Direction 1
Tally the lines of the rows below that contain the string "pixels". Give only the number.

-- START Text provided --

Revisiting Tampered Scene Text Detection in the Era of Generative AI [AAAI2025]

This is the official implementation of the paper Revisiting Tampered Scene Text Detection in the Era of Generative AI. paper

The Open-Set Text Forensics (OSTF) dataset is now publicly available at Google Drive and Baidu Drive.

Researchers are welcome 😃 to apply for this dataset by sending an email to 202221012612@mail.scut.edu.cn (with institution email address) and introducing:

Who you are and your institution.
Who is your supervisor/mentor.

The Text Forensics Reasoning (TFR) dataset is now publicly available at Google Drive and Baidu Drive.

Researchers are welcome 😃 to apply for this dataset by sending an email to 202221012612@mail.scut.edu.cn (with institution email address) and introducing:

Who you are and your institution.
Who is your supervisor/mentor.

OSTF Train data preparation

Apply, download and unzip the OSTF dataset.
Move all the 18 *.pk files from the mmacc_pks dir into the mmacc dir.
Move the mmacc dir into this main dir. Finally, after the above 3 steps, in this main dir, you will get such dir structre:

FBCNN---...
  |
configs---...
  |
mmcv_custom---...
  |
mmdet---...
  |
tools---...
  |
mmacc---srnet---...
          |
        srnet_train.pk
          |
        srnet_test.pk
          |
        anytext---...
          |
        anytext_train.pk
          |
        anytext_test.pk
          |
         ...

Texture Jitter train data preparation

Download and "tar -xvf" the pretrain.tar in this dir. After "tar -xvf", you will get a new dir named "pretrain" with 7 sub-dirs (ArT, ICDAR2013, ICDAR2015, ICDAR2017-MLT, LSVT, ReCTS, TextOCR). There will be a "train.pk" and a "msk" dir in each dir.
Download the dataset training set images from ArT, ICDAR2013 (Task 2.4: End to End (2015 edition)), ICDAR2015, ICDAR2017-MLT, LSVT (train_full_images_0/1.tar.gz 4.1G), ReCTS, TextOCR.
Rename the 7 downloaded image dirs into an "img" dir under the 7 sub-dirs. For example, "mv [Your downloaded ArT train images] pretrain/ArT/img" and "mv [Your downloaded ReCTS train images] pretrain/ReCTS/img".
Make a new dir named "revjpegs" in this main dir, and make "pretrain" dir and sub-dirs to make sure that the dir "revjpegs" has the same sub-dir structure as the "pretrain" dir. For example, it should has the dirs "revjpegs/pretrain/ArT/img" and "revjpegs/pretrain/ReCTS/img", etc, corresponding to "pretrain/ArT/img" and "pretrain/ReCTS/img" respectively.
Download the fbcnn_color.pth following this Readme.md. In the FBCNN dir, run the command to create reverse jpeg images for each of the 7 sub-dir images of the pretrain dir. For example, run "CUDA_VISIBLE_DEVICES=0 python app.py --inp pretrain/ArT/img/ --out revjpegs/ArT/img/" and "CUDA_VISIBLE_DEVICES=0 python app.py --inp pretrain/ReCTS/img/ --out revjpegs/ReCTS/img/".

Finally, after the above 5 steps, in this main dir, you will get such dir structre:

FBCNN---...
  |
configs---...
  |
pretrain---ArT---img---....

-- END Text provided --
-- START Record list --

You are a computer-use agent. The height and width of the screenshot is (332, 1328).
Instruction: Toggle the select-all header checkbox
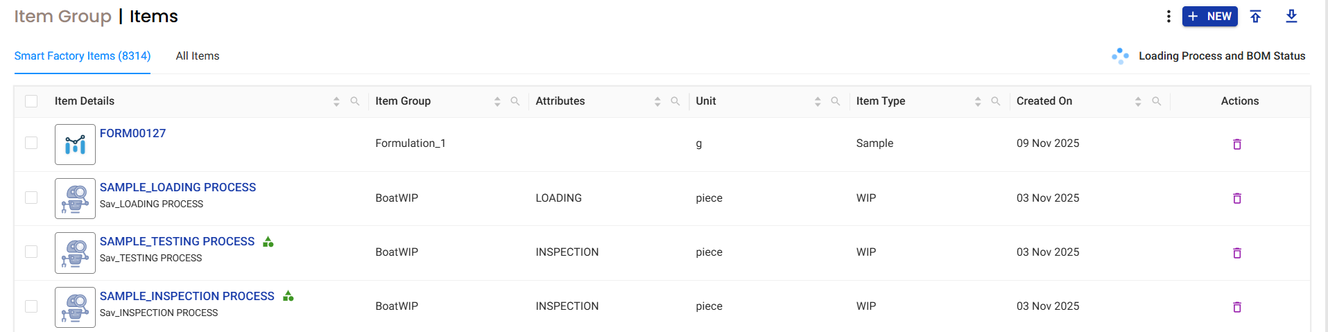point(31,101)
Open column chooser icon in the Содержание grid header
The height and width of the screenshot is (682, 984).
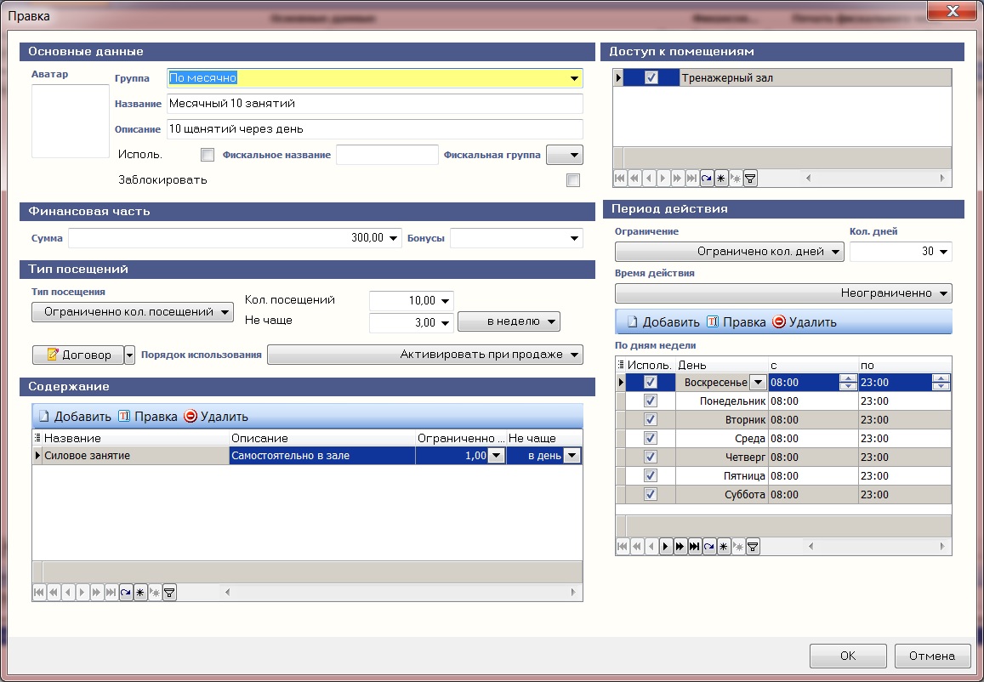(37, 438)
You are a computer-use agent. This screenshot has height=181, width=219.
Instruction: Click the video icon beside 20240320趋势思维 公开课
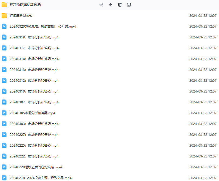pyautogui.click(x=4, y=26)
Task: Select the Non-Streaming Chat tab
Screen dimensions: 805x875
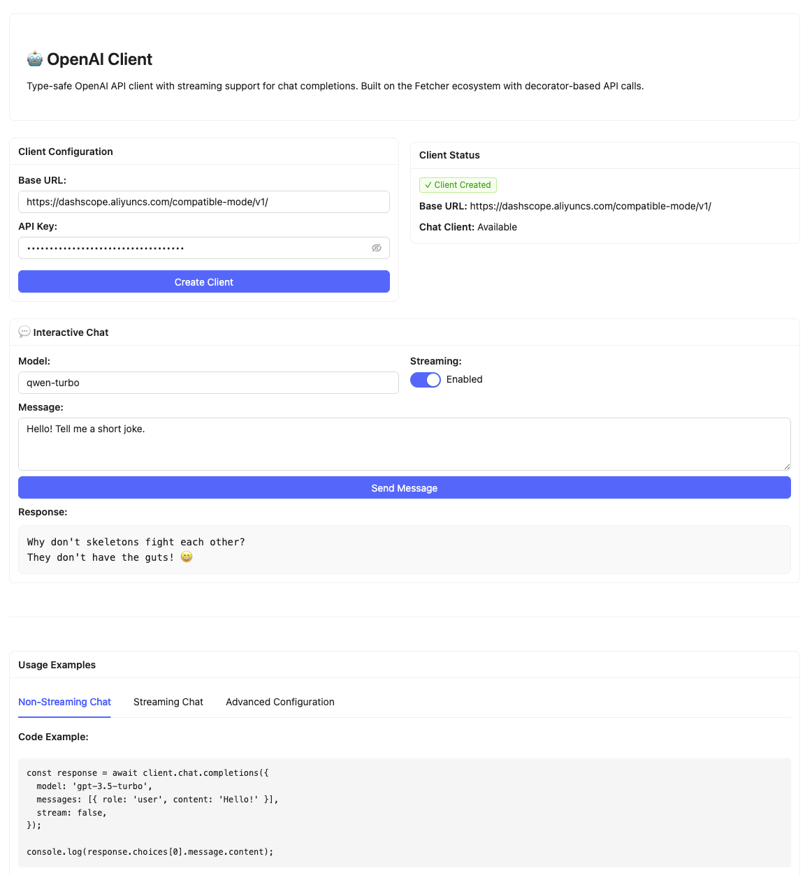Action: [x=64, y=702]
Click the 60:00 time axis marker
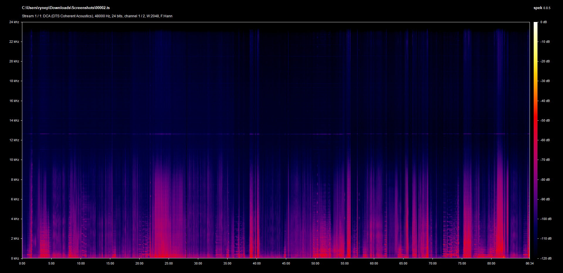The width and height of the screenshot is (563, 273). click(x=374, y=263)

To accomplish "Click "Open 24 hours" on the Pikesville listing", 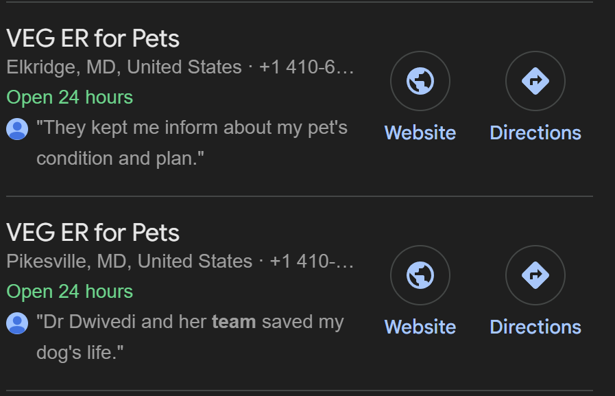I will point(70,292).
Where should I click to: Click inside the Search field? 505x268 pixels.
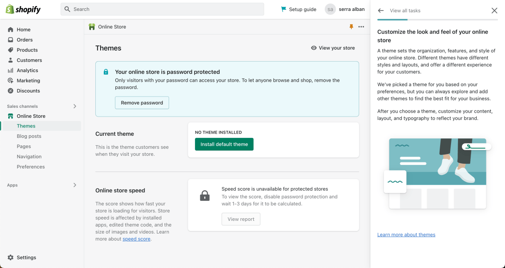click(x=162, y=9)
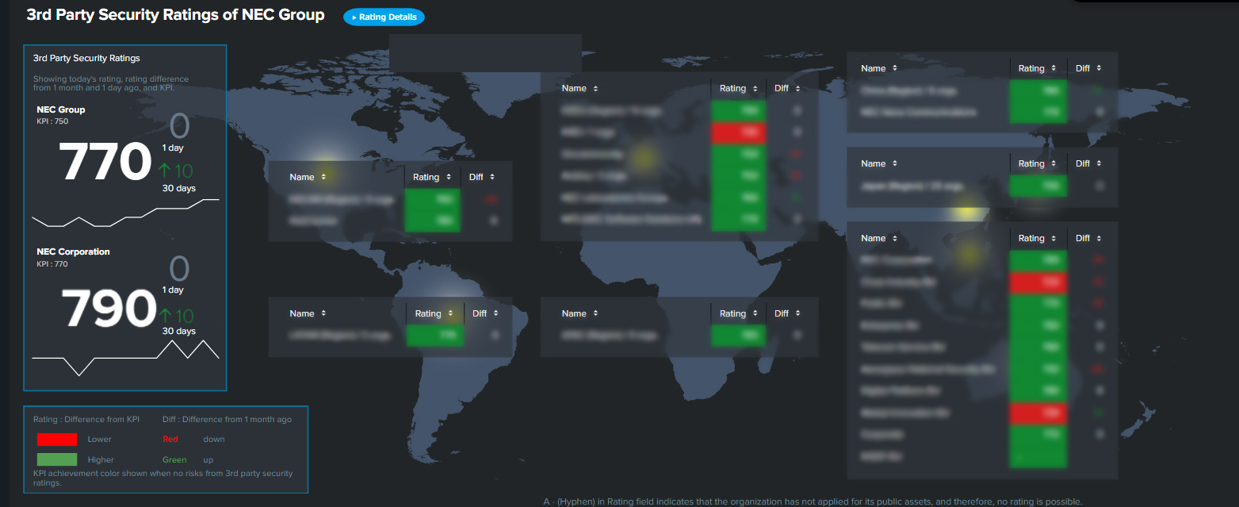
Task: Click the NEC Group 770 rating value
Action: (x=105, y=162)
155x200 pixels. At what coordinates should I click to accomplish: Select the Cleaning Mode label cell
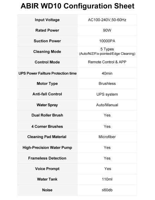[x=47, y=52]
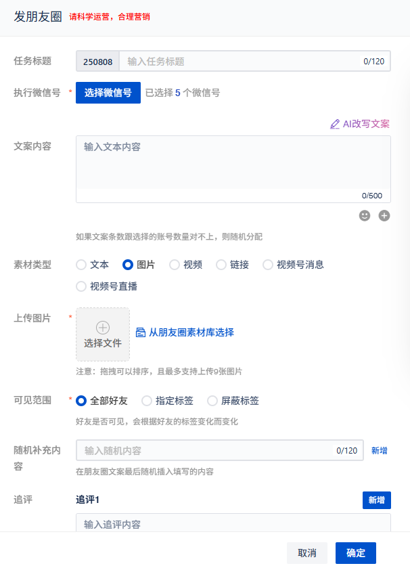This screenshot has height=570, width=410.
Task: Choose 链接 as material type
Action: 221,265
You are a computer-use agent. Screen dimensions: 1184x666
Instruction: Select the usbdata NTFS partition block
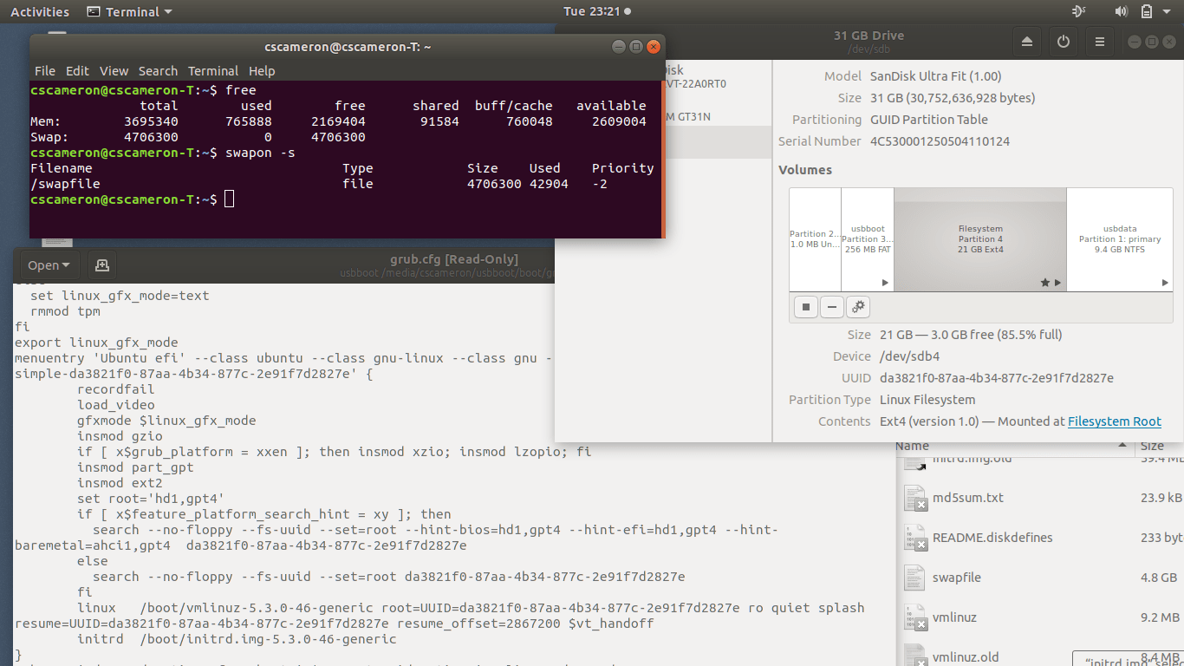pyautogui.click(x=1119, y=239)
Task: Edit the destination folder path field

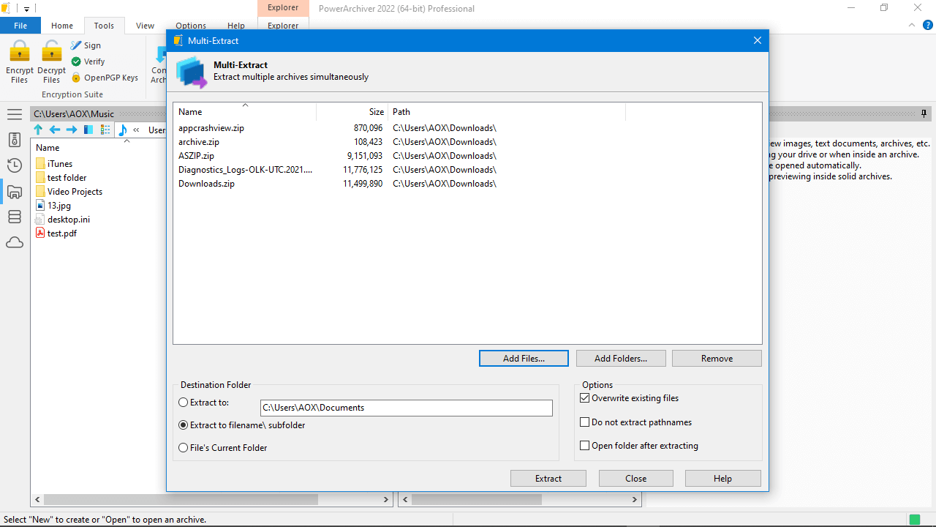Action: point(407,408)

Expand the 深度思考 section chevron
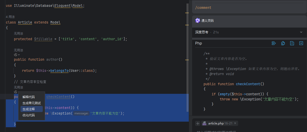[x=301, y=32]
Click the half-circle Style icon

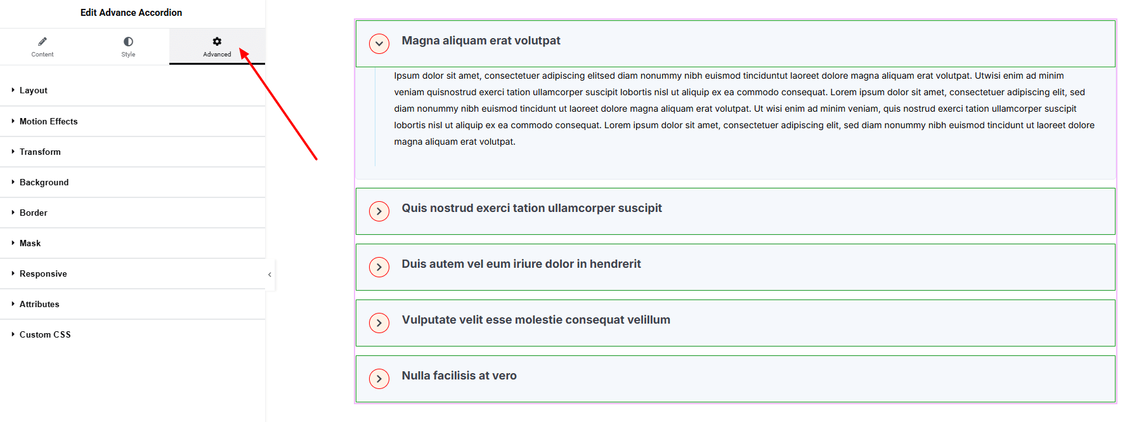click(x=128, y=42)
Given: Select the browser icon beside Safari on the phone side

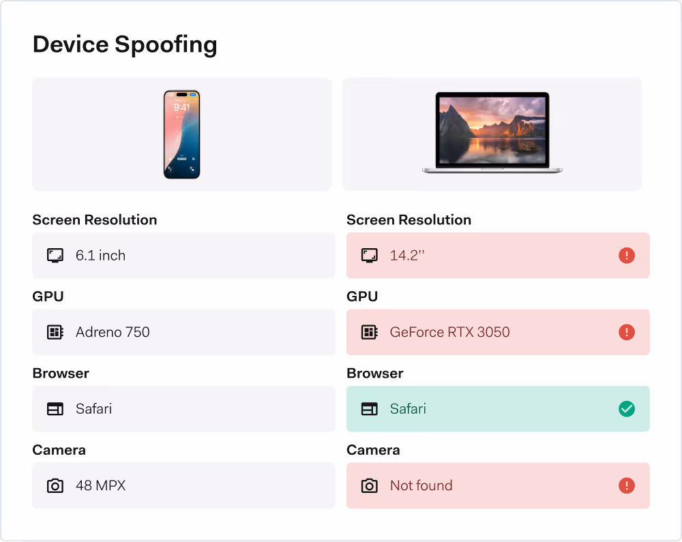Looking at the screenshot, I should pos(55,409).
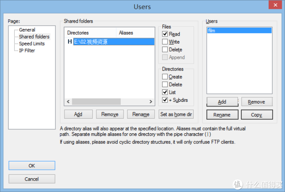Select General page in tree
285x192 pixels.
[x=27, y=30]
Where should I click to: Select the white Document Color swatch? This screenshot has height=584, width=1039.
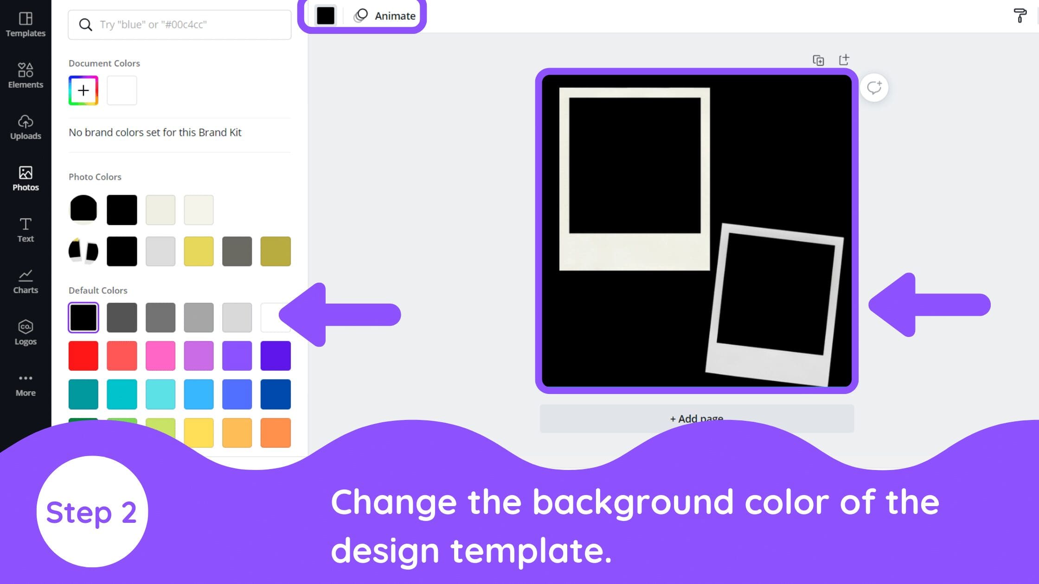122,90
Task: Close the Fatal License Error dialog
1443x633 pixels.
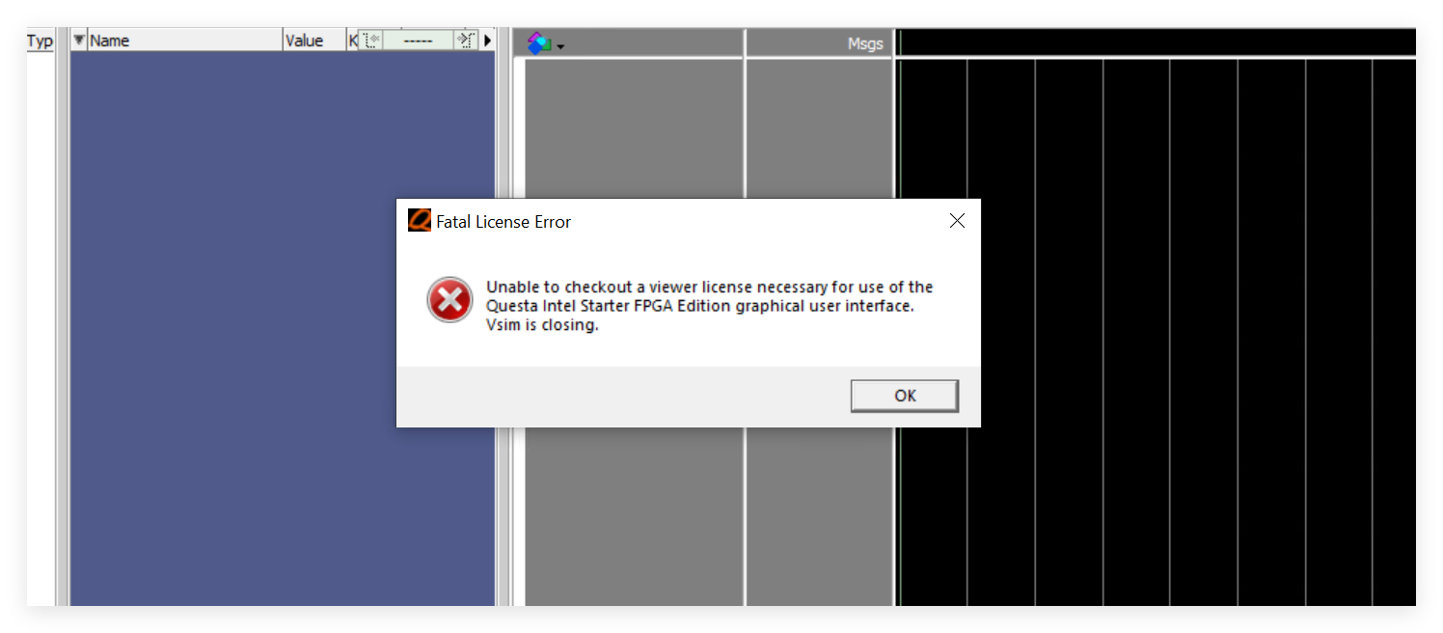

-- END Record list --

Direction 2
Answer these questions using the text on tampered scene text detection above, one answer per line, marked to match.
(a) How many *.pk files are moved from the mmacc_pks dir into the mmacc dir?
(b) How many sub-dirs does the "pretrain" dir contain after "tar -xvf"?
(c) What name is given to the new dir made in the main dir to hold the reverse jpeg images?

Task response 1
4

Task response 2
(a) 18
(b) 7
(c) "revjpegs"